Task objective: Reproduce the entries from their first line up to and including the line with "All Discussions (396, 277)". Leave out everything after it.

Records for this task:
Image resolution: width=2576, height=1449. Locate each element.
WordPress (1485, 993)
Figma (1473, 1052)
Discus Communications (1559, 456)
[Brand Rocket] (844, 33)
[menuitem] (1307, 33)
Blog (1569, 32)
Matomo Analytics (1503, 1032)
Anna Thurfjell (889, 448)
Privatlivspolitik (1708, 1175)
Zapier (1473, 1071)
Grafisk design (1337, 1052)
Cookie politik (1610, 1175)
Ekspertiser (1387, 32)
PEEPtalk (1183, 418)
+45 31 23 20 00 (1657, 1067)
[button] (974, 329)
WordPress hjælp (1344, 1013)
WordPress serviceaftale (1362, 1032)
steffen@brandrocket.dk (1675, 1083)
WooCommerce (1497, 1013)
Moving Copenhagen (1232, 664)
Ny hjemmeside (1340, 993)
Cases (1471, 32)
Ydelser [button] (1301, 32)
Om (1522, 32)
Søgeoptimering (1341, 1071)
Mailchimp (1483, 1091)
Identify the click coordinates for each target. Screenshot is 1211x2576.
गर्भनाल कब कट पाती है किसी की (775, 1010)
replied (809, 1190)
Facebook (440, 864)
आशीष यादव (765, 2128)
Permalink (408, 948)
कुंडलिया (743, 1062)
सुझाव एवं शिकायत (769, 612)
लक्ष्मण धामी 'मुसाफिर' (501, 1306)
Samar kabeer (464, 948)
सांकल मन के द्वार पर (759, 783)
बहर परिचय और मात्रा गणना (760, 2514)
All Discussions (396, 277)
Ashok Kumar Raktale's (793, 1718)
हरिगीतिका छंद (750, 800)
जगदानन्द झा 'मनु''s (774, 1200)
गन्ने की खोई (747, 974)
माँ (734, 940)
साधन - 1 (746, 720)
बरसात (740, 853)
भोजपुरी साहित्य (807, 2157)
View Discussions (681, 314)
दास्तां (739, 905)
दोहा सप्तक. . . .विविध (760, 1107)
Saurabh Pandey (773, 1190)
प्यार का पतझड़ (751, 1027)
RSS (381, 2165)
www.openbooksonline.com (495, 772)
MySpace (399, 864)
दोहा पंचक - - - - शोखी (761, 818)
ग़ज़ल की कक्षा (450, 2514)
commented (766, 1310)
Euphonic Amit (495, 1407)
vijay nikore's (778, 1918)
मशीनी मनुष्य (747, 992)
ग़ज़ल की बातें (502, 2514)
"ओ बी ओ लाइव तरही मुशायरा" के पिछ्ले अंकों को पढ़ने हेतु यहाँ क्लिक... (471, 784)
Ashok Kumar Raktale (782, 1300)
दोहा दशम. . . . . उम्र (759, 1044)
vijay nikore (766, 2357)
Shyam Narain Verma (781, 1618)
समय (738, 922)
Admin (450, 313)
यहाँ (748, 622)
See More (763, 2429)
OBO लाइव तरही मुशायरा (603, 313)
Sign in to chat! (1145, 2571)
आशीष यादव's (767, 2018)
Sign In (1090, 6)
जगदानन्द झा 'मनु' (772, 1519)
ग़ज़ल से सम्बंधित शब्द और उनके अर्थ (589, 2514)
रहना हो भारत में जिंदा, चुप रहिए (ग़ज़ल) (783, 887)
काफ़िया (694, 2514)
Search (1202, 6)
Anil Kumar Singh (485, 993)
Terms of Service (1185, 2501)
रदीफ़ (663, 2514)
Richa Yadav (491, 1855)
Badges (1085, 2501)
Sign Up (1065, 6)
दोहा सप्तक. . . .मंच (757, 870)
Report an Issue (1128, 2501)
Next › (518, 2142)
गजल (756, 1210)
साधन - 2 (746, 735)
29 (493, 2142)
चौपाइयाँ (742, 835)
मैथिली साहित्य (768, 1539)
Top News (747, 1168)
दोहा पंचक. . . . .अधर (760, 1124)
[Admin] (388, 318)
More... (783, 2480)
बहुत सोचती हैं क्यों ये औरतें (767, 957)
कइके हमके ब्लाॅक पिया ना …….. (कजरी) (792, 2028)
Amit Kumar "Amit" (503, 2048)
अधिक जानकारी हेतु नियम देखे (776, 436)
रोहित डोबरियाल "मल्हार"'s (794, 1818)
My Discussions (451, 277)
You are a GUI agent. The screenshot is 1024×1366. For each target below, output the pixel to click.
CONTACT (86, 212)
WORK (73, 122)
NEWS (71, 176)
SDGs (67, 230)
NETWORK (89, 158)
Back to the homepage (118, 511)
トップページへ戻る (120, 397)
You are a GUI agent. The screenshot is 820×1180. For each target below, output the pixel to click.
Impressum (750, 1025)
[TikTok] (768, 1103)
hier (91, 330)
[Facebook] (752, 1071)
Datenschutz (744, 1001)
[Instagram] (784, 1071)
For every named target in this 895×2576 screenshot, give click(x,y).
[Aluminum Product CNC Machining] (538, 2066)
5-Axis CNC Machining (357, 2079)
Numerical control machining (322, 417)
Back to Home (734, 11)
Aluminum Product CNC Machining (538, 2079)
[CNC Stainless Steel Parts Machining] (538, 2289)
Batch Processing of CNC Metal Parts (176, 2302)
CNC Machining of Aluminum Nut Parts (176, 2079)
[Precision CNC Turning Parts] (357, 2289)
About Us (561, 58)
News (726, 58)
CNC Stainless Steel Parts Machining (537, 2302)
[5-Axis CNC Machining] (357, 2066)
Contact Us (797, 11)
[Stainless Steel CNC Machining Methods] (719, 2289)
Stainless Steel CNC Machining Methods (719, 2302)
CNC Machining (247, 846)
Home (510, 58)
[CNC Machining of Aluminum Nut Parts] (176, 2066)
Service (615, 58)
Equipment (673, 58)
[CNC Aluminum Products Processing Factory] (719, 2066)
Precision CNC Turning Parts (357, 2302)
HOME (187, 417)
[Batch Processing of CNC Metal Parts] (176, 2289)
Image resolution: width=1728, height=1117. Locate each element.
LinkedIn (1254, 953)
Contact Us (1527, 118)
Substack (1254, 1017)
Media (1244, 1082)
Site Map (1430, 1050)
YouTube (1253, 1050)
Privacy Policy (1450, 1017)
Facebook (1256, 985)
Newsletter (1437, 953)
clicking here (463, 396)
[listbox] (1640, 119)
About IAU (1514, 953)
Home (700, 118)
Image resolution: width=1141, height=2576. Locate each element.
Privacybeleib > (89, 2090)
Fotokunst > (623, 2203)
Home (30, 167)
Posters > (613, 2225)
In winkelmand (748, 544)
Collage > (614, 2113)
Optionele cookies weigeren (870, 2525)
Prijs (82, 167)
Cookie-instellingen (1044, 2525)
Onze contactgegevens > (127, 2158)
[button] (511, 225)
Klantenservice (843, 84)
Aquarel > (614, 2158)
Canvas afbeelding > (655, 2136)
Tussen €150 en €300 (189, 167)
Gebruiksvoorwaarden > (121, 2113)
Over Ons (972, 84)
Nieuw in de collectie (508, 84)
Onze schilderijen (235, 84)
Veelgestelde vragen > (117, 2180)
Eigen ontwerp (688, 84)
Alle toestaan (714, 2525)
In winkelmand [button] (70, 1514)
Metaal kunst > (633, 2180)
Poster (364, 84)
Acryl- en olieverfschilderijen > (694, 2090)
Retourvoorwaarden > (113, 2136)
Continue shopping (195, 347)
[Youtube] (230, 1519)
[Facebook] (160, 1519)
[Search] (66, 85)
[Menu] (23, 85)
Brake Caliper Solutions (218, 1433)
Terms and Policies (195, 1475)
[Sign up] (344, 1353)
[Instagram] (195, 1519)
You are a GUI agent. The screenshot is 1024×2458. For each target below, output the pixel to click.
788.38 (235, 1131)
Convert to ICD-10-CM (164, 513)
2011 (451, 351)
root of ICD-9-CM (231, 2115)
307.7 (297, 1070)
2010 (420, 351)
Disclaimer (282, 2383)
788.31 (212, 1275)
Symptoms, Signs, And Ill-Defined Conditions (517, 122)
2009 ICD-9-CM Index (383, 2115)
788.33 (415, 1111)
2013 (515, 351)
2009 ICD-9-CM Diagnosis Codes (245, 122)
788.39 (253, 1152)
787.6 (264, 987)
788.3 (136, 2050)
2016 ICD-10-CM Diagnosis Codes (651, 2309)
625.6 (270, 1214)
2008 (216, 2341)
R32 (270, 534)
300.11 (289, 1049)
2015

Result of this task:
Image resolution: width=2576, height=1449. Locate each element.
WordPress (1485, 993)
Figma (1473, 1052)
Discus Communications (1559, 456)
[Brand Rocket] (844, 33)
[menuitem] (1307, 33)
Blog (1569, 32)
Matomo Analytics (1503, 1032)
Anna Thurfjell (889, 448)
Privatlivspolitik (1708, 1175)
Zapier (1473, 1071)
Grafisk design (1337, 1052)
Cookie politik (1610, 1175)
Ekspertiser (1387, 32)
PEEPtalk (1183, 418)
+45 31 23 20 00 (1657, 1067)
[button] (974, 329)
WordPress hjælp (1344, 1013)
WordPress serviceaftale (1362, 1032)
steffen@brandrocket.dk (1675, 1083)
WooCommerce (1497, 1013)
Moving Copenhagen (1232, 664)
Ny hjemmeside (1340, 993)
Cases (1471, 32)
Ydelser [button] (1301, 32)
Om (1522, 32)
Søgeoptimering (1341, 1071)
Mailchimp (1483, 1091)
Identify the click coordinates for each target. Screenshot is 1211x2576.
गर्भनाल कब कट पाती है किसी की (775, 1010)
replied (809, 1190)
Facebook (440, 864)
आशीष यादव (765, 2128)
Permalink (408, 948)
कुंडलिया (743, 1062)
सुझाव एवं शिकायत (769, 612)
लक्ष्मण धामी 'मुसाफिर' (501, 1306)
Samar kabeer (464, 948)
सांकल मन के द्वार पर (759, 783)
बहर परिचय और मात्रा गणना (760, 2514)
All Discussions (396, 277)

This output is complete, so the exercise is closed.